Afghanistan retook its place as the world's leading producer of heroin last year, after US-led forces overthrew the Taleban which had banned cultivation of opium poppies.
Production has surged since the end of the Taliban regime
The finding was made in a key drug report, distributed in Kabul on Sunday by the US State Department, which supports almost identical findings by the United Nations last week.
Low-grade heroin is refined in Afghanistan from opium, which is manufactured from the extract of poppies.
"The size of the opium harvest in 2002 makes Afghanistan the world's leading opium producer," the report said.

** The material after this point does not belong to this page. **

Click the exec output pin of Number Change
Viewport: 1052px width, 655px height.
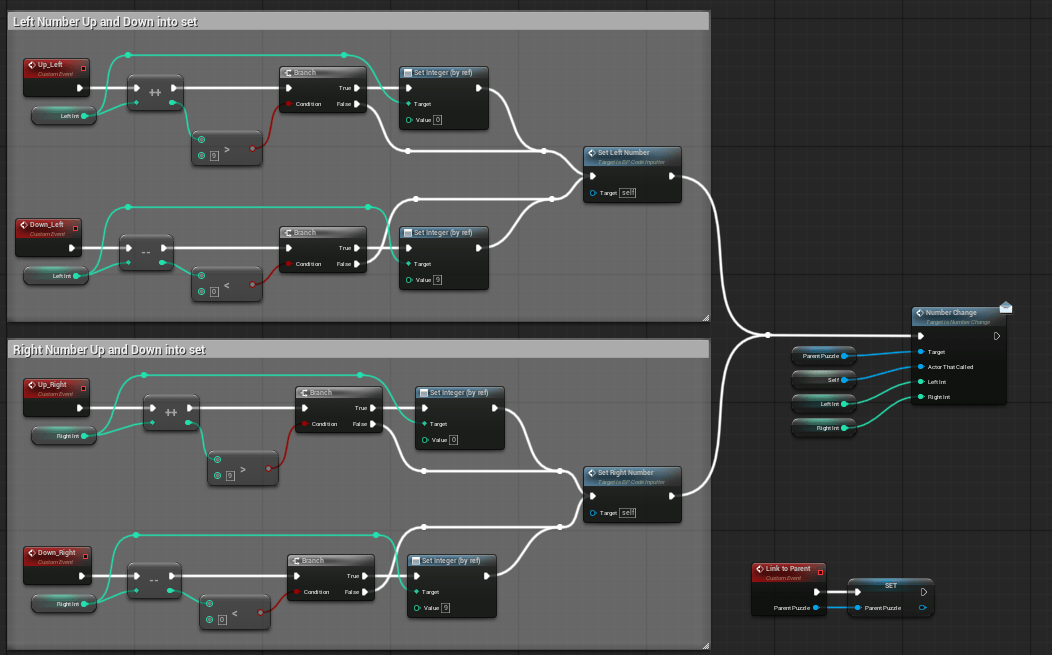[997, 336]
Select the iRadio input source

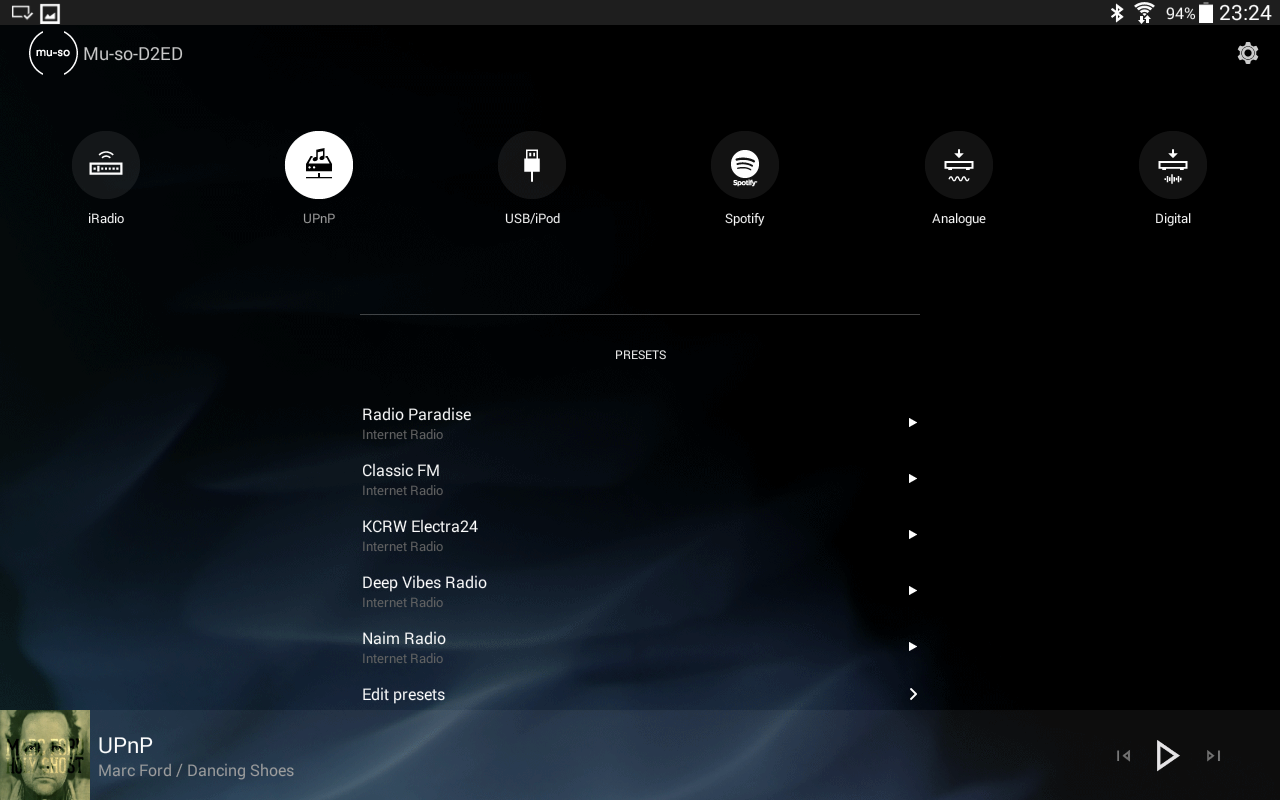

The International Narcotics Control Strategy Report said the area of land used to cultivate opium poppies reached 30,750 hectares, compared with 1,685 hectares in 2001.

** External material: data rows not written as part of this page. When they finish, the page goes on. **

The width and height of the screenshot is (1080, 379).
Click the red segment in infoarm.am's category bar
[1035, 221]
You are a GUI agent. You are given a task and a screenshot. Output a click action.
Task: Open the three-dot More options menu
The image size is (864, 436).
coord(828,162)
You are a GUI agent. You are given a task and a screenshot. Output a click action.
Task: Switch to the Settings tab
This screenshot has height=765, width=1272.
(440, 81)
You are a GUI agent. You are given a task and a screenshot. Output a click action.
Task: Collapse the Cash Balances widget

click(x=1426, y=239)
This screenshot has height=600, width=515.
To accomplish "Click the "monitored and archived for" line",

Afghanistan overtook Burma - whose production fell for the sixth straight year, to 630 tonnes - as the leading opium producer.
The British government is the leading sponsor of the anti-drugs campaign in Afghanistan.
The report said fighting illegal drug trafficking was key to the US war on terrorism.
Production has surged since the end of the Taliban
"The US campaign against global terrorism in 2002 highlighted the importance of our international drug control programs," it said.
Despite its own figures showing the Taleban had cut Afghanistan's heroin production by about 95%, the report claimed that heroin had "financed the former Taleban regime".
The UN International Narcotics Control Board (INCB) report, released on 26 February, said that Afghanistan produced 3,400 tonnes last year, up from 185 tonnes in 2001.
While the US report praised US-backed Afghan president Hamid Karzai for the measures he has introduced to cut heroin production, the UN report said his two executive orders had no practical impact.
The Pentagon and the State Department are reportedly split over how heroin production should be tackled in the country.
The Taliban banned production
While the Pentagon insists that the military operations in Afghanistan should be limited to fighting terrorists, while the State Department thinks armed forces should tackle opium production.
The US report also praised Pakistan for "excellent" co-operation with US anti-drugs efforts.
Last week the head of Pakistan's Anti-Narcotics Force, Major General Zafar Abbas, said that heroin production in Afghanistan this year is expected to reach more than 4,000 tonnes.
Russian guards patrolling Afghanistan's 1,340-kilometre border with Tajikistan, the main transport route for Afghan drugs to European markets, have seized 1.5 tonnes of heroin already this year.
Last year, Russian and Tajik border guards seized 6.7 tonnes of drugs.